There are two primary winners: consumers and the startups that are leading this sharing economy. For consumers, they receive better services in terms of time, quality and pricing. Uber is the best illustration of this with its improved service (GPS tracking of taxis, ergonomic web interface, etc.) and lower pricing than traditional taxis. The second winners of this change are the startups who are on their way to becoming or have already become giants (Uber, AirBnB, Amazon, etc.).
However, the situation for employees is quite different. These new business and organization models have definitely created flexibility for workers. They also enable people who live far away from job markets to find employment. However, uberization also causes destruction. The primary impact is economic. The first quantitative studies on this subject are quite clear: in the majority of cases, uberization translates to lower wages. And this profits consumers and intermediaries.
For example, the Amazon Mechanical Turk platform provides US workers with an average wage of $5.15 per hour, which is 35% lower than the US’s minimum wage. And their minimum wage is already very low compared to French minimum wage.
Uberization is designed to reduce the cost of work. Could you explain the main methods to reduce costs through uberization?

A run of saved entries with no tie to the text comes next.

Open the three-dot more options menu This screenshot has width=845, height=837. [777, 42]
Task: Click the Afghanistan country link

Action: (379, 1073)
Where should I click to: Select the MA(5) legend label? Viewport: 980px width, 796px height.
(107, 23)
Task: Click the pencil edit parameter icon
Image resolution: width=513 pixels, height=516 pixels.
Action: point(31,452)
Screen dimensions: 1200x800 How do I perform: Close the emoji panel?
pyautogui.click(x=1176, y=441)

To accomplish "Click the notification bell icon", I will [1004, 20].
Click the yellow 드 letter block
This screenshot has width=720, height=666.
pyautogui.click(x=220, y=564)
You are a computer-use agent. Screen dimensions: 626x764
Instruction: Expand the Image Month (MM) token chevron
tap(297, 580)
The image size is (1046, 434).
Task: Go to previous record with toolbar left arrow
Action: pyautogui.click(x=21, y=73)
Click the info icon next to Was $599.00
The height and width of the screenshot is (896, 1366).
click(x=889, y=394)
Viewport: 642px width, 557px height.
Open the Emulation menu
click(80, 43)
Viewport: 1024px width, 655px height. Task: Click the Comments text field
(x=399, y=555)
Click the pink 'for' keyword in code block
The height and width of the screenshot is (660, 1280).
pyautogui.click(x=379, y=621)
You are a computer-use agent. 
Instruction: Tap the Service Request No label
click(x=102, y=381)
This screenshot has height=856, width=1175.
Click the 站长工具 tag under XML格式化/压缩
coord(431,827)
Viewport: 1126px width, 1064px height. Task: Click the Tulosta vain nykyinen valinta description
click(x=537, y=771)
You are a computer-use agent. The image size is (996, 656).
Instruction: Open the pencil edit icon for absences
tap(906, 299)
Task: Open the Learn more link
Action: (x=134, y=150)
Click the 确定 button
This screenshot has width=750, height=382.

There are two primary factors that, when combined, explain the lower salaries created by uberization. First, by increasing the potential number of job offers via the web, these platforms increase competition between workers. Competition can even become global if you’re speaking about digital services such as graphic design. There is also a legal factor. These platforms are operating in a grey zone in terms of labor force laws and regulations.
They fix their wages freely with independent workers and avoid minimum wages that would be required if they were to actually hire employees. Yet they retain a form of power over workers that’s very similar to an employer. Legal action is being taken on this principle in various countries. Because these startups are building on a legal vacuum to quickly earn market shares, economists sometimes describe them as being part of a “hold up” economy rather than a sharing economy.
From this perspective, uberization can be seen as a step back towards the environment that existed before the creation of work regulations in the 19th century. Back then, intermediaries organized the use of workers in exchange for a commission, much like current internet platforms. Yet our work regulations were created precisely to fight against this type of approach. While it would appear that this legal grey zone will not last indefinitely, it will have lasted long enough for these players to become major actors in their sector of activity.
What are the management challenges associated with uberization?
In terms of management and workforce organization, uberization can create two changes: a division of tasks and externalization. For example, tasks carried out by a sales or legal department could be divided up and placed online to find external service providers. However, such changes imply managerial risks that have already been greatly explored in sociology and the science of work.
For managers and employees, uberization will bring questions in terms of organization: how can you encourage a group dynamic? How to encourage worker engagement when they’re no longer part of a shared identity with solidarity and proximity? How can you encourage collective intelligence, skills sharing and innovation when working groups are temporary or simply don’t exist?
In fact, uberization causes numerous challenges that are in stark contrast with most companies’ current efforts to free themselves of the organizational constraints of a Taylorist approach.